The MiFID II Amending Directive introduces significant changes to the MiFID II commodity framework, including to the position limit regime. ESMA’s proposals relating to the application of position limits to commodity derivatives focus on:
- developing procedures for financial entities undertaking hedging activities and for liquidity providers to apply for an exemption from position limits; and
- suggesting other technical adjustments to improve the application of the position limit regime in practice.
In addition, the consultation paper also contains ESMA’s proposals for technical standards on position management controls.
The consultation closes on 23 July 2021. ESMA intends to finalise the draft technical standards and submit a final report to the European Commission for endorsement by November 2021.
CRA Regulation: ESMA consults on guidelines on disclosure requirements for initial reviews and preliminary ratings
ESMA has published a consultation paper on guidelines on disclosure requirements for initial reviews and preliminary ratings under the Credit Rating Agencies Regulation (CRA Regulation).
The CRA Regulation includes a number of provisions that are designed to provide greater clarity to market participants as to whether entities or debt instruments have been subject to an initial review or a preliminary rating by CRAs before receiving a credit rating. The aim of these provisions is to mitigate against the effects of “ratings shopping”.

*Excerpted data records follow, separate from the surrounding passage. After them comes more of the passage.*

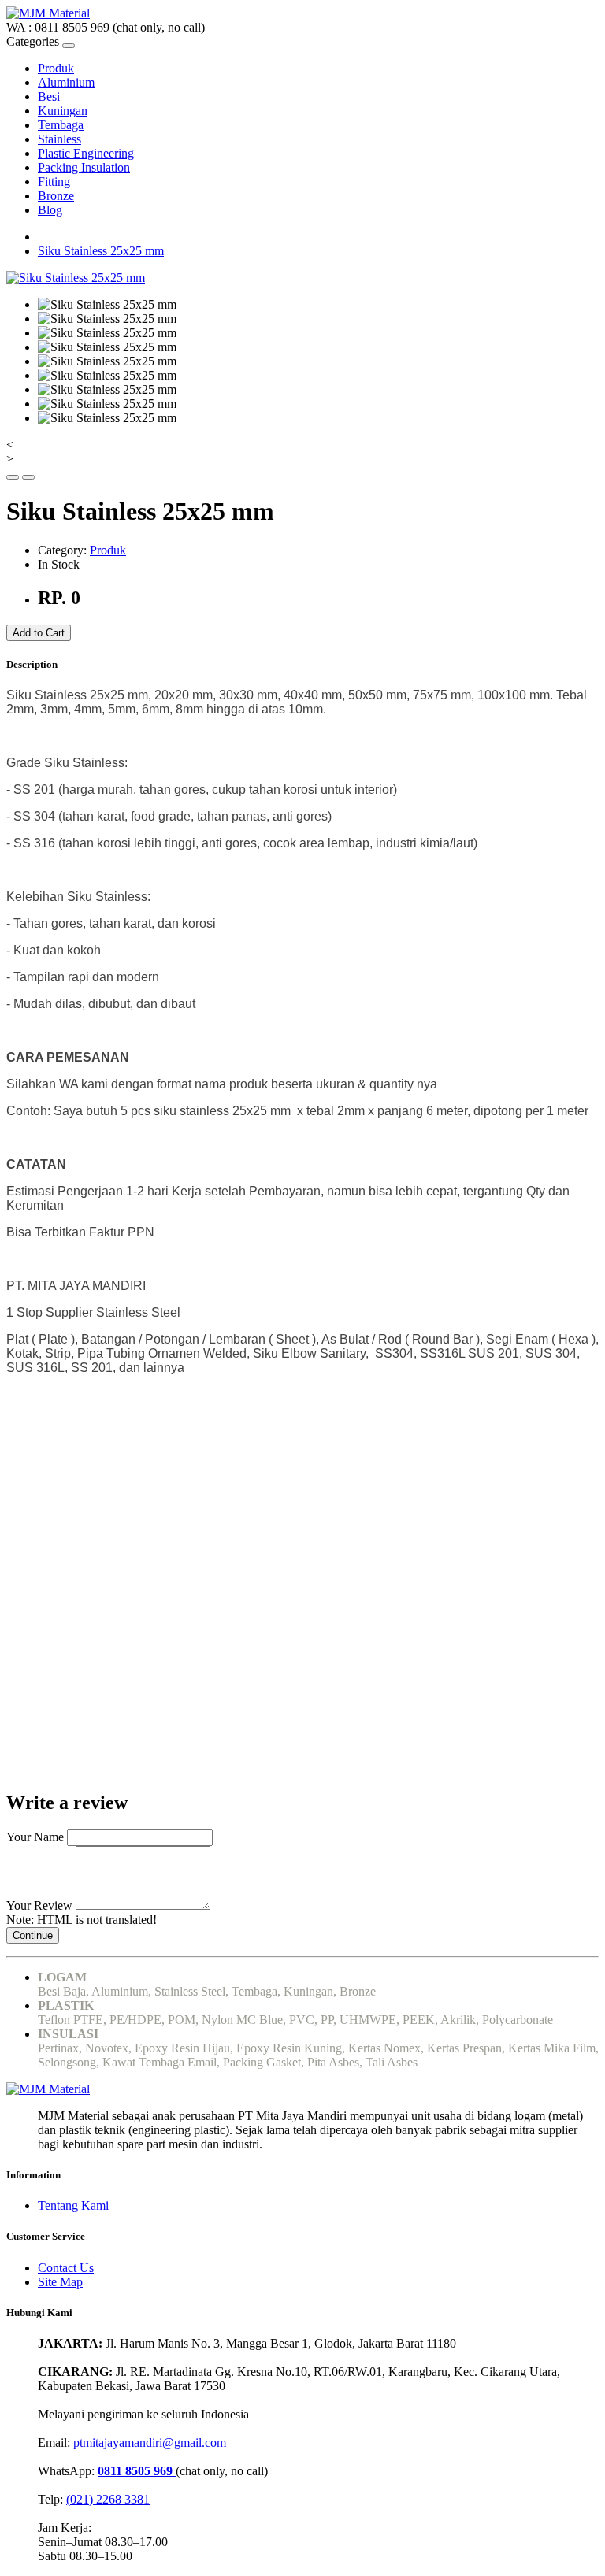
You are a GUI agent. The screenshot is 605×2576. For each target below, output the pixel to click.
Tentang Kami (73, 2205)
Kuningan (62, 110)
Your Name (35, 1837)
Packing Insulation (84, 167)
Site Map (60, 2282)
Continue (33, 1935)
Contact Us (66, 2267)
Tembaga (61, 125)
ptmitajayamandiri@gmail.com (149, 2442)
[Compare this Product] (28, 477)
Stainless (59, 139)
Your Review (39, 1905)
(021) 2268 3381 (108, 2499)
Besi (49, 96)
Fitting (54, 181)
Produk (56, 68)
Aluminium (66, 82)
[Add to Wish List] (12, 477)
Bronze (56, 195)
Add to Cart (39, 633)
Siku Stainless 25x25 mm (101, 251)
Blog (50, 210)
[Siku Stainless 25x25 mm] (75, 277)
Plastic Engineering (86, 153)
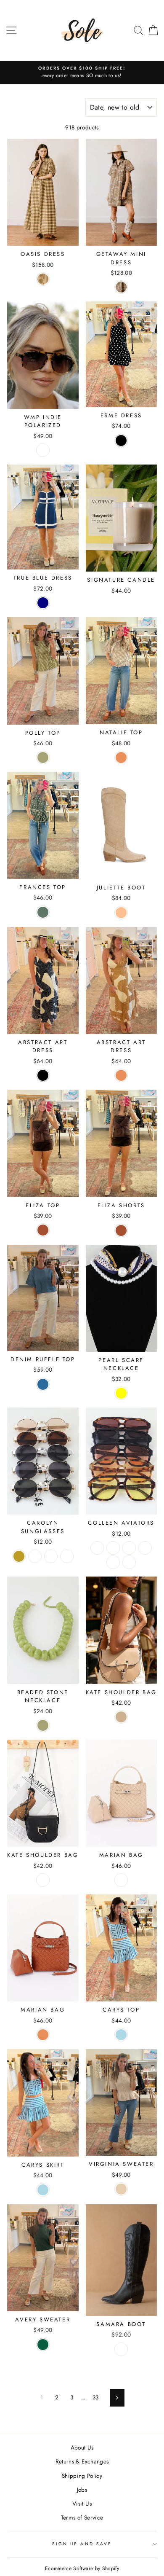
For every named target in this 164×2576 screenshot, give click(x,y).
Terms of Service (82, 2517)
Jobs (82, 2489)
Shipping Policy (82, 2475)
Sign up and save (82, 2544)
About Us (82, 2447)
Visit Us (82, 2503)
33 (96, 2397)
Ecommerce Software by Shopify (82, 2568)
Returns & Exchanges (82, 2461)
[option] (82, 72)
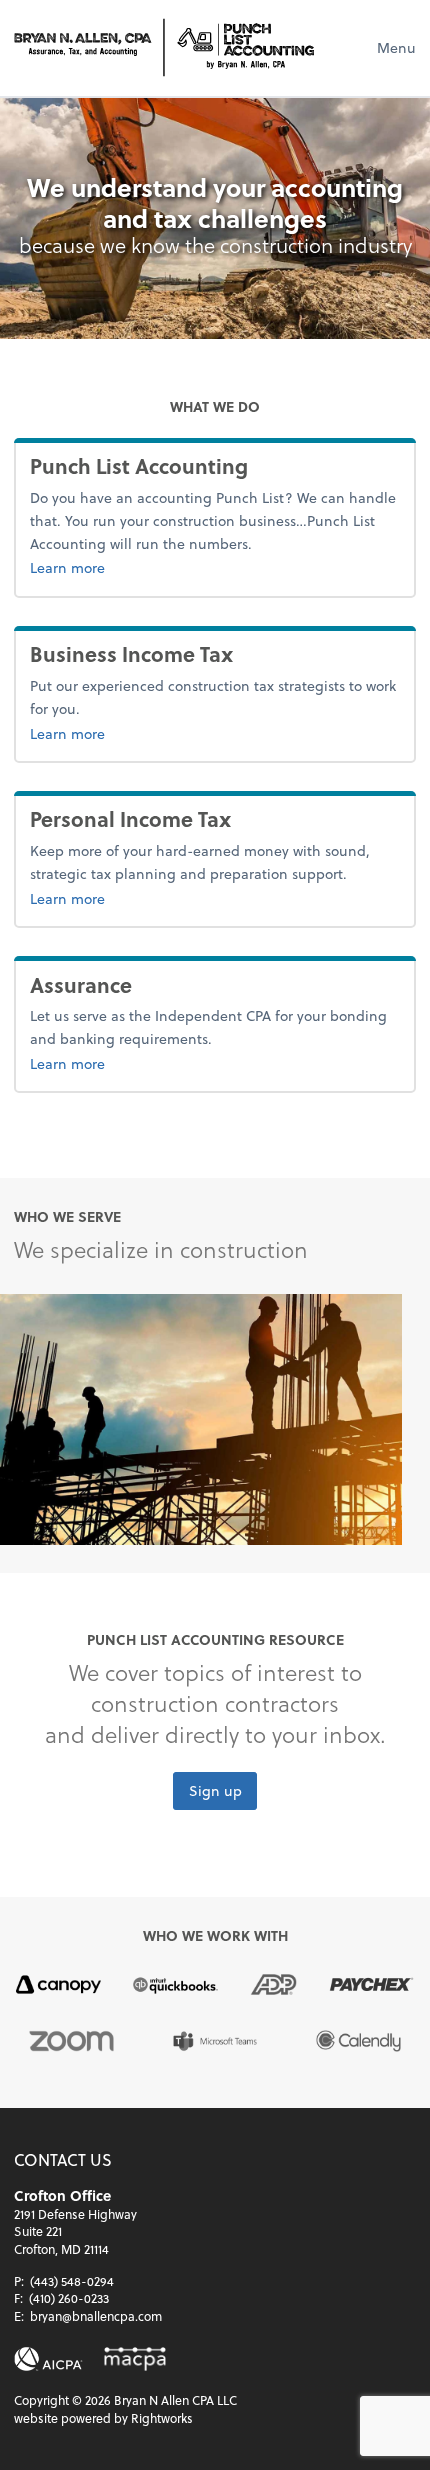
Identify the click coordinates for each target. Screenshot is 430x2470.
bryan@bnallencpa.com (96, 2316)
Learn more (162, 567)
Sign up (215, 1791)
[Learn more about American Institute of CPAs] (48, 2359)
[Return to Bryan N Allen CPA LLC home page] (164, 48)
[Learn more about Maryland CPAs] (135, 2359)
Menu (396, 47)
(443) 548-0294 (72, 2281)
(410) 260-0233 (69, 2298)
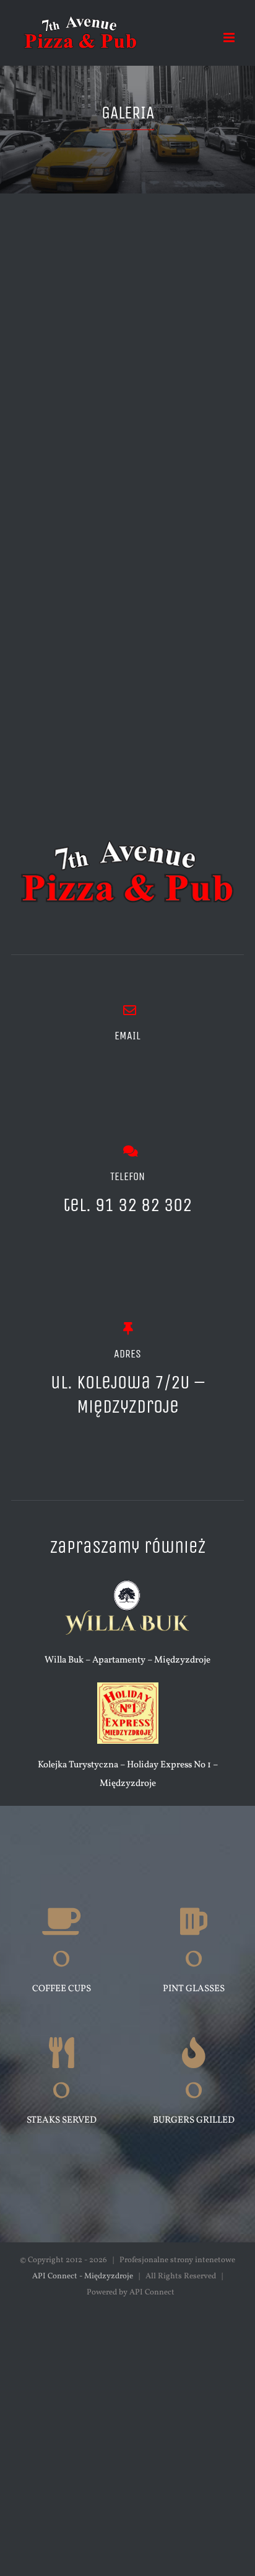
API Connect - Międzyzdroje (82, 2276)
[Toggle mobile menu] (229, 37)
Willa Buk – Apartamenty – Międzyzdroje (127, 1660)
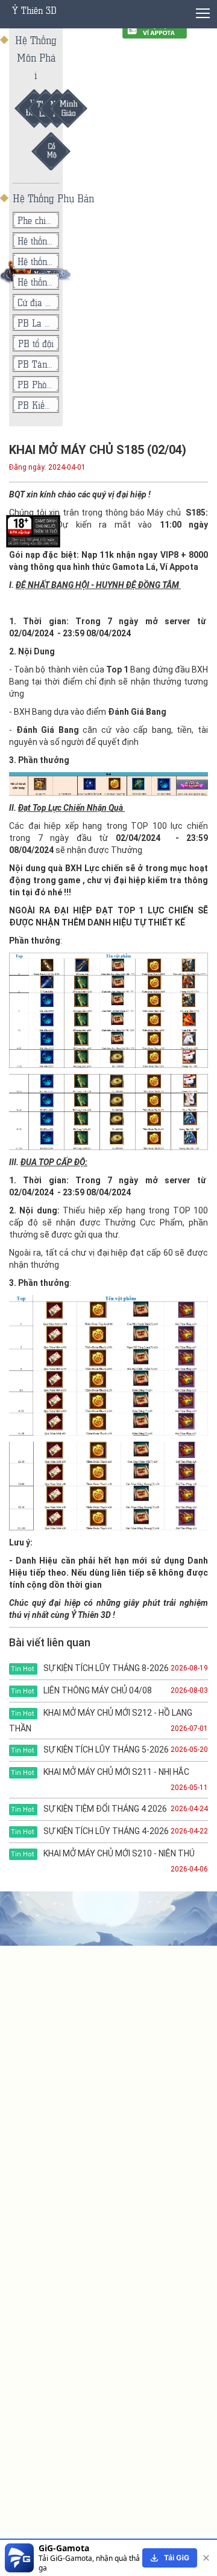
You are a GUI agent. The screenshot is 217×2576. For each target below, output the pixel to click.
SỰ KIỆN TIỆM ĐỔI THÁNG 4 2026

ESMA has engaged with CRAs over a number of years to assess current market practices around initial reviews and preliminary ratings with the aim of identifying possible inconsistencies in CRAs’ practices and defining necessary steps to address these inconsistencies.
This consultation proposes guidance to address the existing inconsistencies in the interpretation of the relevant provisions and, by extension, reduce (to the extent possible under the existing CRA Regulation provisions) the risks posed by rating shopping.
The proposed guidelines have three sections which aim to clarify ESMA’s views on:
- how the term “initial review and preliminary rating” should be understood for the purposes of the CRA Regulation’s public disclosure requirements;
- the content and timing of CRAs’ public disclosures for interactions that meet the standard of “initial review and preliminary rating”; and
- the steps to ensure these public disclosures are more accessible for investors and the market.
The consultation closes on 4 August 2021. ESMA will consider the responses it receives in Q3 2021 and expects to publish a final report by the end of Q4 2021. The draft guidelines are stated to apply from 1 July 2022.